“Gods and Monsters”
Against all odds, Moon Knight’s finale managed to pull together all of its flailing disparate story threads into some form of conclusion. I honestly had my doubts, given just how wildly anarchic the preceding five episodes have been. Whether or not the finale is the best conclusion that it can be is another matter, but it is at the very least a broadly satisfying one. There are, to my mind, three elements to “Gods and Monsters” worth talking about. In order of least to most interesting they go like this.
In all honesty the episode’s opening act is busy work. The series needs Marc and Steven (Oscar Isaac) to be reunited and returned to life as soon as possible. The relative ease with which this is achieved cheapens the previous two episodes, but it is essentially the price of wrapping things up quickly. ‘Marc, I thought you were dead,’ says Layla – Bart Simpson-style – to which all Marc and the audience can reply is a Ralph Wiggum-esque ‘Nope!’ Freeing both the god Khonju and goddess Ammit from captivity is also achieved in short order.
That leaves the episode to wrap up with a large-scale effects-driven climax. The episode’s most unexpected and enjoyable development is Khonshu and Ammit engaging in a giant monster punch-up next to the Pyramids of Giza. On one level it shouldn’t work – climaxes involving two visual effects hitting one another rarely do – but the kaiju genre typified by Godzilla or Gamera really isn’t something the MCU has tapped into before, and it is enormously fun. It is also helped by not being the only climax in town: the gods battle on high while Moon Knight, Arthur Harrow (Ethan Hawke), and Scarlet Scarab punch it out on the streets. First of all, the image of Harrow stalking towards the heroes in the foreground while literal gods have it out in the background is one of the best visual images I have seen in film or television this year. Secondly, there is indeed a new superhero named Scarlet Scarab.

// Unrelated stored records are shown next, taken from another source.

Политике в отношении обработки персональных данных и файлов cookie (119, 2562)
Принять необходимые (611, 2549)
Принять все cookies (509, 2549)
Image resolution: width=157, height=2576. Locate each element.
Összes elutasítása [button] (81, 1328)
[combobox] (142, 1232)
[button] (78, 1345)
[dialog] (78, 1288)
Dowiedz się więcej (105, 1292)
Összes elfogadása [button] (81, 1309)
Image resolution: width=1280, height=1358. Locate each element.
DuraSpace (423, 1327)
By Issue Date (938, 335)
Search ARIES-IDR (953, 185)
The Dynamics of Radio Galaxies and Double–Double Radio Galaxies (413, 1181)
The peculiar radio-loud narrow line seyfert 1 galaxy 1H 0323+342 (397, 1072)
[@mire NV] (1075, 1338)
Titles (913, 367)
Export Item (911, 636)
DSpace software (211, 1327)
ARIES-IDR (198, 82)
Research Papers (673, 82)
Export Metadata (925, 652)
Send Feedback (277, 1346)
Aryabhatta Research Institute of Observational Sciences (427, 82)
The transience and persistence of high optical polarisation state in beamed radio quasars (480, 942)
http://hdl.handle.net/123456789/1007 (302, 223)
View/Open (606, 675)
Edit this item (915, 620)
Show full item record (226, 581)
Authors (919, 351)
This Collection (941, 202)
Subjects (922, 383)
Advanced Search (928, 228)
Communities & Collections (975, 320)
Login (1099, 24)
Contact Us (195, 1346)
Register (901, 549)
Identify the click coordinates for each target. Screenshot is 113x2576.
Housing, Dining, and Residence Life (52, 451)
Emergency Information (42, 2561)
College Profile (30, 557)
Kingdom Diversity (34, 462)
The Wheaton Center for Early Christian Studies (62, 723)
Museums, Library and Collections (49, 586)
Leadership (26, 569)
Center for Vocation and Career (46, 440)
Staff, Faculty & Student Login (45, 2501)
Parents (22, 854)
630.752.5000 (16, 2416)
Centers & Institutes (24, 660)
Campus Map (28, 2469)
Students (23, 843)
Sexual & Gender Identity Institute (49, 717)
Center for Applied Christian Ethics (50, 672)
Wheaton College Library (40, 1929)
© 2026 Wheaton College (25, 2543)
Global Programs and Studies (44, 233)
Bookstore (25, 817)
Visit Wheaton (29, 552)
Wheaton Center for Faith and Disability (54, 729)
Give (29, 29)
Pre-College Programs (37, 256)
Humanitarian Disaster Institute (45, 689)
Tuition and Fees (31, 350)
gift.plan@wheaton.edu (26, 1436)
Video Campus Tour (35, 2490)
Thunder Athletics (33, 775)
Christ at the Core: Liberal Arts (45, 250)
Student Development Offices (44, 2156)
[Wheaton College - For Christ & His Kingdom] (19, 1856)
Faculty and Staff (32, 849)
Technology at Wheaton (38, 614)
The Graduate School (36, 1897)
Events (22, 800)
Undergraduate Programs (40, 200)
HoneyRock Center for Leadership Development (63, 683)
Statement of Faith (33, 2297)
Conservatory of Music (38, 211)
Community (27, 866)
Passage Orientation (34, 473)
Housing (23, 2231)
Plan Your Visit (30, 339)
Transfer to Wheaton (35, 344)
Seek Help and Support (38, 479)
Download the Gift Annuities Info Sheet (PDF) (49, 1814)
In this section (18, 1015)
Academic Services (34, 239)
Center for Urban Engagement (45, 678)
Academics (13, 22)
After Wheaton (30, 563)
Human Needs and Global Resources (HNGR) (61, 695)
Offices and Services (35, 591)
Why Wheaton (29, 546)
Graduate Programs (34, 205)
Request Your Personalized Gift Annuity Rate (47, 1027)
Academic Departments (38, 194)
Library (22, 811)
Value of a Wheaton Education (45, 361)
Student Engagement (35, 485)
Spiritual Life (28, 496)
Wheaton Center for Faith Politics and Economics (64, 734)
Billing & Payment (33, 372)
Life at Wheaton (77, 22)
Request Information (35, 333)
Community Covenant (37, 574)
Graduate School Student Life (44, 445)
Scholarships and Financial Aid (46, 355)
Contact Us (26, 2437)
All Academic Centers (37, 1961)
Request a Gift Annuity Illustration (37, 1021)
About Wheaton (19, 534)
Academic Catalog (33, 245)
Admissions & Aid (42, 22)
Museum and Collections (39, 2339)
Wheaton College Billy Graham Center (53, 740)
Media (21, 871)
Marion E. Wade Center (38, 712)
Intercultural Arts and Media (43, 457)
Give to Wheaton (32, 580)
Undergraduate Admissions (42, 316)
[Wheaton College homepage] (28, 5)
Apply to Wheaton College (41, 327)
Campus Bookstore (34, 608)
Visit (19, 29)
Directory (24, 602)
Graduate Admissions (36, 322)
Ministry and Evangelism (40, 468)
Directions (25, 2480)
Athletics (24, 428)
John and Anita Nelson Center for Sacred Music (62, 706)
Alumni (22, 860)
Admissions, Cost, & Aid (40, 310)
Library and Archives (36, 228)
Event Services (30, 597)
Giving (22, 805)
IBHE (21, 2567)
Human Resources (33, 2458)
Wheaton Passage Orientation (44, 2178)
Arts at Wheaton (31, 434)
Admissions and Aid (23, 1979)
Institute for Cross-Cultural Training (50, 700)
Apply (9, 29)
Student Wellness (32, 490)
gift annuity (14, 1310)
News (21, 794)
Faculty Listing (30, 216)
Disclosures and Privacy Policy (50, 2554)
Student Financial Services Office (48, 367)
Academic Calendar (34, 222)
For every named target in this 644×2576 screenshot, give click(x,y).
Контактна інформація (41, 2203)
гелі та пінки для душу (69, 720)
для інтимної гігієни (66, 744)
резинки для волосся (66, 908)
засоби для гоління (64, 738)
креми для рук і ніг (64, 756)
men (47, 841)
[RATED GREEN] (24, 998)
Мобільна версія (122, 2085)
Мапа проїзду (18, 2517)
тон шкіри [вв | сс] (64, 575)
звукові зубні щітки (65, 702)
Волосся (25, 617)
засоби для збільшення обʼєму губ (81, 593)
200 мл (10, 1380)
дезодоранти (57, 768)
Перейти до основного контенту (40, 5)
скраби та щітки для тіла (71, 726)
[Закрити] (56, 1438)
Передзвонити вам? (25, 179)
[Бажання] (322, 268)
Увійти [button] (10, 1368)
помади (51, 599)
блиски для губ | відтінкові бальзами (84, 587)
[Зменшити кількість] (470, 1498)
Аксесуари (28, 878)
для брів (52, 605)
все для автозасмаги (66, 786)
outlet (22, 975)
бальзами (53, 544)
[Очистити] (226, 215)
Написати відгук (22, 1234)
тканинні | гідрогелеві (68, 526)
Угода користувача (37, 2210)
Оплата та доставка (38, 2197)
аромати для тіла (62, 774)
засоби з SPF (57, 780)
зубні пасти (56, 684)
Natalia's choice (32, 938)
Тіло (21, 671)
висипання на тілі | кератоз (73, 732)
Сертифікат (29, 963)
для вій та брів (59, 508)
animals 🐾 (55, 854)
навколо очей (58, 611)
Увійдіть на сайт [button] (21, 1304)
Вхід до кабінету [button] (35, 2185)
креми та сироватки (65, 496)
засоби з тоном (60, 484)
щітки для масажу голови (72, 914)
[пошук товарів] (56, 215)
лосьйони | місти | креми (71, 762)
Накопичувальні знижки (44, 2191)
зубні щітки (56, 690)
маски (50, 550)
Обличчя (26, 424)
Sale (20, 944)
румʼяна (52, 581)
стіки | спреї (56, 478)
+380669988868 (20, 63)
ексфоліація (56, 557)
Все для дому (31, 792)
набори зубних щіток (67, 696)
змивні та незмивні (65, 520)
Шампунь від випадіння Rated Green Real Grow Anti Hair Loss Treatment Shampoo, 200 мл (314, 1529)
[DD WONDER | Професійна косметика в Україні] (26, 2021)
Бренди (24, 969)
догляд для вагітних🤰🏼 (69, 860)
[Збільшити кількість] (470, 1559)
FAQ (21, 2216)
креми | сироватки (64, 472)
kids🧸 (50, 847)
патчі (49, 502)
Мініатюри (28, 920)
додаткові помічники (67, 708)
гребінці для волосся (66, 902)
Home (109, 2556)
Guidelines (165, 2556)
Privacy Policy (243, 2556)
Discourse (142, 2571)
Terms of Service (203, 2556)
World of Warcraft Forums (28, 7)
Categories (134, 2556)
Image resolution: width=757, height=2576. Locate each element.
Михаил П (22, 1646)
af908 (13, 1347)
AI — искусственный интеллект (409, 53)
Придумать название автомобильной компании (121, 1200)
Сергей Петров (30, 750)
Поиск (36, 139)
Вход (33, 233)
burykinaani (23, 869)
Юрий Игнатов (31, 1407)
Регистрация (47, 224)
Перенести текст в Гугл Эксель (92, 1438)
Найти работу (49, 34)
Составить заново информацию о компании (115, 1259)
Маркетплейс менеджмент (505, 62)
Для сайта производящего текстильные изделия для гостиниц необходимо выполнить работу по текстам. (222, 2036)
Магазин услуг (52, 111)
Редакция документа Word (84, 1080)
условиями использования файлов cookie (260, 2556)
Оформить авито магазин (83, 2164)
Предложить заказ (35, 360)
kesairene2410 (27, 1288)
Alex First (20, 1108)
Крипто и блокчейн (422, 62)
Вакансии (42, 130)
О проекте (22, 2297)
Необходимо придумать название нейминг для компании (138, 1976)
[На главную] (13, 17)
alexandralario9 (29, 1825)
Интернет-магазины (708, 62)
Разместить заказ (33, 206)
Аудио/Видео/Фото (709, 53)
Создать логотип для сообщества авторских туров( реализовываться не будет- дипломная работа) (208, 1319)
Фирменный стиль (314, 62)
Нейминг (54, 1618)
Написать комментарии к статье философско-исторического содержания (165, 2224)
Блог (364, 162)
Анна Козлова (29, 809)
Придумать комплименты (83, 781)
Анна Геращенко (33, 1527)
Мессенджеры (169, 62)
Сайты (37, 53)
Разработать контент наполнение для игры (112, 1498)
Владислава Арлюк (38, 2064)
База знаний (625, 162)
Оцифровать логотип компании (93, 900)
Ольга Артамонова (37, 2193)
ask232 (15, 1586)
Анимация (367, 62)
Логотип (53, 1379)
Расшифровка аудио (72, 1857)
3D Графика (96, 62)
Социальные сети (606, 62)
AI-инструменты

I am not familiar with Moon Knight in the Marvel comic books, so have never encountered Scarlet Scarab before. In the comics he was Abdul Faoul, an archaeologist gifted with a magical scarab that transforms him into Egypt’s super-powered protector. Here the character has been pleasingly re-aligned to give Layla (May Calamawy) more agency in the story, as well as giving the added benefit of broadening the MCU’s range of non-American heroes. It contributes to an excellently staged fight scene, aided enormously by Moon Knight’s two personalities fighting in unison – their costume shifting magically from one punch to the next.
It is a fun episode and, as I mentioned in my introduction, broadly satisfying stuff. It is also a sensible approach not to think about the storyline from episodes one to six too closely. This has been a wildly chaotic and inconsistent series, changing plot direction regularly and never quite settling on a unified tone. The tone this finale arrives at is essentially ‘superhero fun’, which may situate the characters better to be exploited in future MCU films and series but sacrifices a lot of what made the individual Moon Knight episodes so refreshing.
Now I suppose the wait begins to see if Marvel Studios produce a second season.